Los Angeles is desperate to find a way to reverse (or at least slow down) the rise in its homeless population. The number of homeless people in LA has risen by 12 percent in the last two years, and the number of chronically homeless people has risen by 55 percent since 2013, according to the LA Times.
To combat this trend, the city is trying to figure out how to put a whole lot of money together, and has proposed nine different methods to raise these funds. Among them are an increase in the general city sales tax, a new real estate sales tax, a billboard tax, and, of course, a cannabis excise tax of 15 percent, according to KPCC.
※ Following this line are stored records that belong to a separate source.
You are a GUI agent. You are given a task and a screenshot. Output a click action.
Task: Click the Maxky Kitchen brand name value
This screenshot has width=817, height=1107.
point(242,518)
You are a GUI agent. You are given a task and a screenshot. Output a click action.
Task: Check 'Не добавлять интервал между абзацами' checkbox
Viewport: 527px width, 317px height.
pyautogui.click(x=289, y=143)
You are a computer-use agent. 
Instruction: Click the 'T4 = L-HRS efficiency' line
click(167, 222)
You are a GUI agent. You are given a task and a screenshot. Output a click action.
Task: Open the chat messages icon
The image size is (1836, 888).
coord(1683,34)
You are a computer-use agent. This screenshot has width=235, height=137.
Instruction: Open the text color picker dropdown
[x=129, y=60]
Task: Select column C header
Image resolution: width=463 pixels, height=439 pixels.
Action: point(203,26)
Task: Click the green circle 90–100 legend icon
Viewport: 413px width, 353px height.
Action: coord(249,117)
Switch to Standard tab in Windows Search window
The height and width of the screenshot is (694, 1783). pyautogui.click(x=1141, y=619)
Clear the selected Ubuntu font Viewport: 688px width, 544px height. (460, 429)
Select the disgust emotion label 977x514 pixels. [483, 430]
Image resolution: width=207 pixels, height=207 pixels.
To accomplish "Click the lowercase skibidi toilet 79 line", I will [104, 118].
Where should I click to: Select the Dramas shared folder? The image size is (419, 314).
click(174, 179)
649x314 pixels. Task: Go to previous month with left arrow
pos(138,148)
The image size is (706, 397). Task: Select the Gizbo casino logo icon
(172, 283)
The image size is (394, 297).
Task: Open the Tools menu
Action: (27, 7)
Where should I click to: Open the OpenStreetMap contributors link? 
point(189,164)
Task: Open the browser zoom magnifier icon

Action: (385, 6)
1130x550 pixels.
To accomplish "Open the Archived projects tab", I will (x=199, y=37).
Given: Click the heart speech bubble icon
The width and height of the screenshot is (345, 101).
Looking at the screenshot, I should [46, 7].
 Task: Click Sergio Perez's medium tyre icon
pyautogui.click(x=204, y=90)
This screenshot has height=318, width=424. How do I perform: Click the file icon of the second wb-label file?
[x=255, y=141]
LA’s plan to create a wave of new affordable housing and housing vouchers is projected to cost between $1.8 and 2.2 billion, according to an inter-departmental correspondence. Enacting this plan would likely take at least a few different fundraising methods to pull off. The marijuana tax alone would raise only approximately $16.7 million a year (more if the legalization ballot passes this November).
This is not the first time in very recent history that a marijuana excise tax has been brought up in California. Earlier this year, California State Senator Mike McGuire (D-Sonoma County) proposed a statewide 15 percent sales tax on cannabis to pay for a cannabis regulation office. The most popular initiative to legalize recreational weed in the Golden State (the NORML-sponsored California’s Adult Use of Marijuana Act) would also impose a 15 percent sales tax.
There’s no question that the city has to do something about its housing crisis, and many kind-hearted hippy stoners wouldn’t mind helping out their fellow man by chipping in to help get the homeless on their feet. But compounding these taxes might also drive a lot of marijuana patients into the black market. LA already imposes a 5 percent sales tax and the state has a 12.5 percent tax on cannabis.
So, adding one of these proposed excise taxes would up the total tax on a bag of weed to a steep 27.5 percent, enough to make even the most law-abiding patient consider calling a shady friend of a friend.